Giacinto Gimignani (1606 – 9 December 1681) was an Italian painter, active mainly in Rome, during the Baroque period. He was also an engraver of aquaforte.
Biography
Gimignani was born in Pistoia, where his father, Alessio (1567–1651) was also a painter and former pupil of Jacopo Ligozzi.[1] Gimignani had been patronized by the prominent Guido Rospigliosi, Cardinal Secretary of State, and descendant of the prominent Rospigliosi family of Pistoia.
By 1630 his father had arranged for him to travel to Rome, where he is said to have begun training under Poussin, and by 1632 he had transferred to work under Pietro da Cortona. Luigi Lanzi describes that he learned design from the former and color from the latter.[2]
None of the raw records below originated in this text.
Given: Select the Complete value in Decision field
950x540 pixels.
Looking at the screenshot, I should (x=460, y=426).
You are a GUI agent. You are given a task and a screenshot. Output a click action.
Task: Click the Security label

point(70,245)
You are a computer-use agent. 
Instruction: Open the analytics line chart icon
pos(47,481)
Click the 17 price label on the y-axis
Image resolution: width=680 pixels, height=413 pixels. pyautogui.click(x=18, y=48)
In Rome, his first known work is the fresco of the Rest on the Flight to Egypt (1632), a lunette in the chapel of the Palazzo Barberini. He competed with Camassei and Maratta for fresco commissions,[3] including the fresco of the Vision of the Cross by Constantine the Great in the ambulatory of the baptistery of San Giovanni in Laterano. He completed this work under the guidance of Andrea Sacchi. In 1648, he assisted Cortona in the decoration of the Palazzo Pamphili in Rome. He developed a classical style befitting the grand manner style developing in Rome. Among other works in Rome, he painted a San Pio for the church of San Silvestro al Quirinale, and a Martyrdom canvas for the church of Santa Maria a Campo Santo. In Perugia, for the Benedictine church, he painted a St. Benedict meeting Totila, King of the Goths.[4]
He joined the Accademia di San Luca in 1650. He married the daughter of the painter Alessandro Turchi of Verona. He spent his last years back in Tuscany. In Pistoia, are a number of paintings in the Museo Clemente Rospigliosi, including the Meeting of Venus and Adonis and The brothers show Joseph's bloody coat to Jacob.[5]